Requirement:
Below are records; extract exactly the lines from the one containing "You are a computer-use" through the last, both included, and keep the pictures out.
-------- Data to examine --------
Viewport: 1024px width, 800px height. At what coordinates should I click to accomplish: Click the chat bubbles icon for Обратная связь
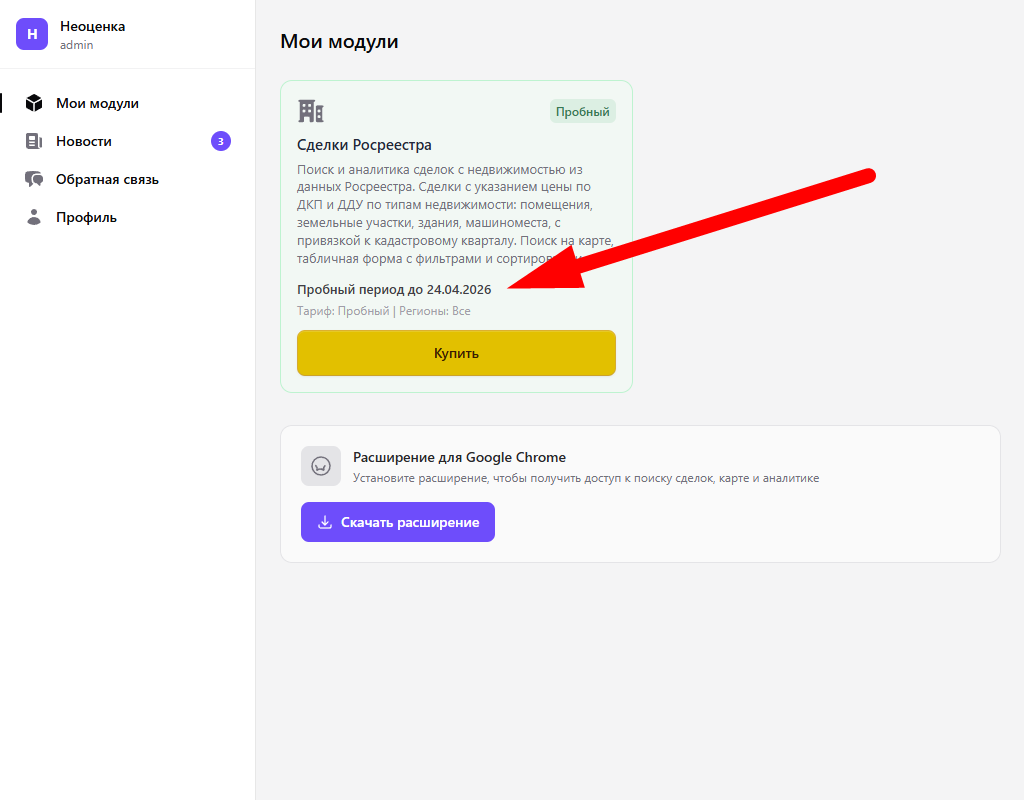click(34, 179)
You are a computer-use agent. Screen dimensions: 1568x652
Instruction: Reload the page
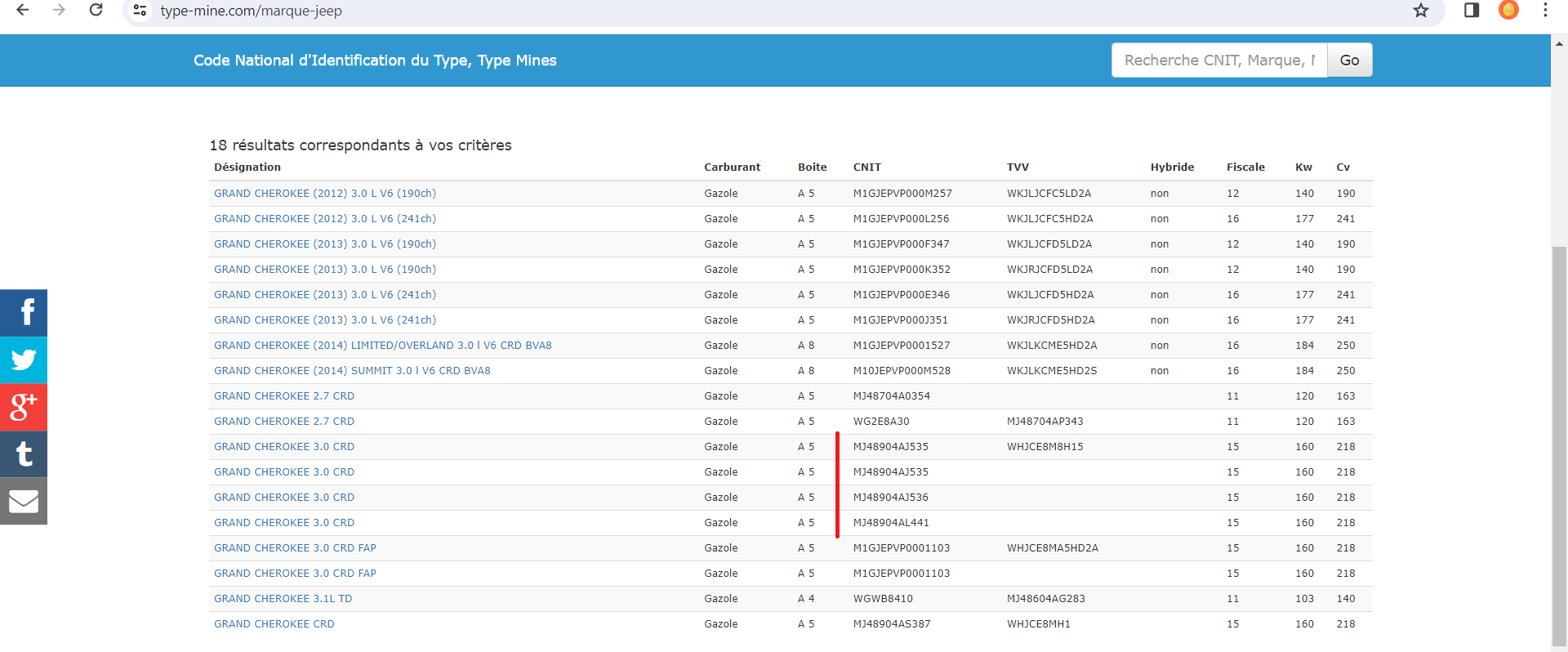96,11
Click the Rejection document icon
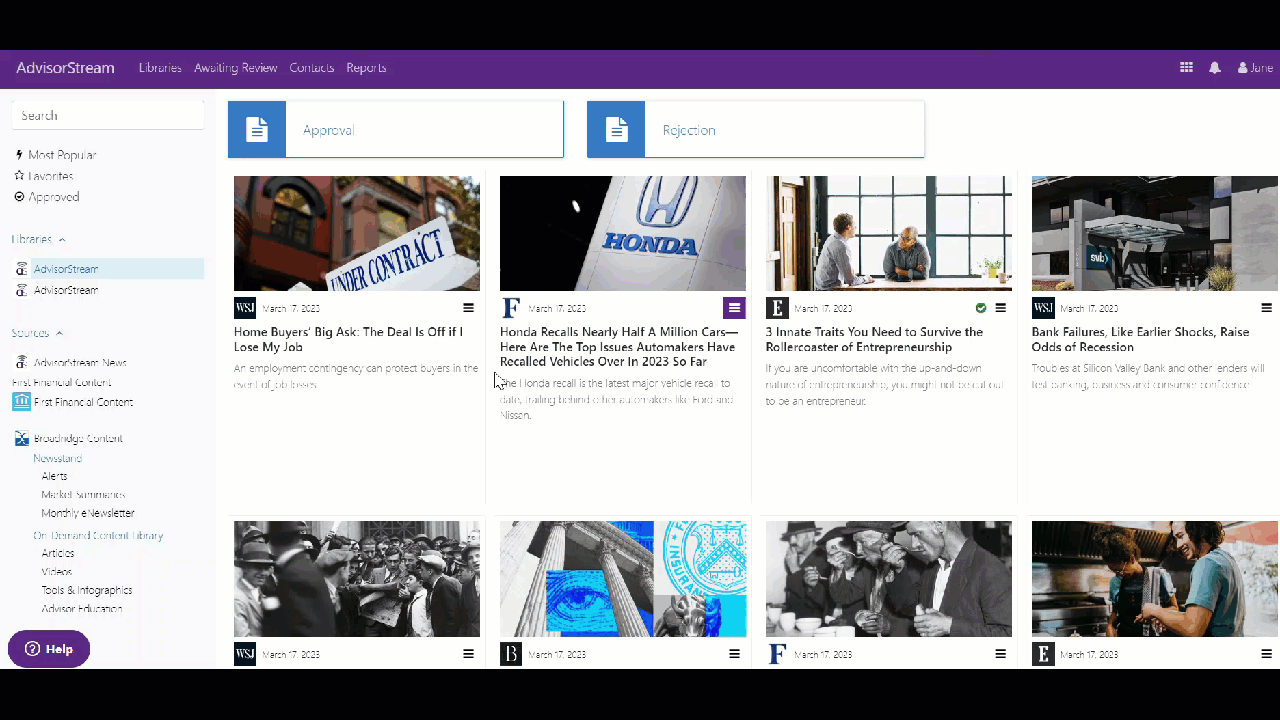The image size is (1280, 720). tap(616, 130)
--------
Written answer:
You are a computer-use agent. Screen dimensions: 1568x652
Instruction: Reload the page
96,11
Click the Rejection document icon
The image size is (1280, 720). tap(616, 130)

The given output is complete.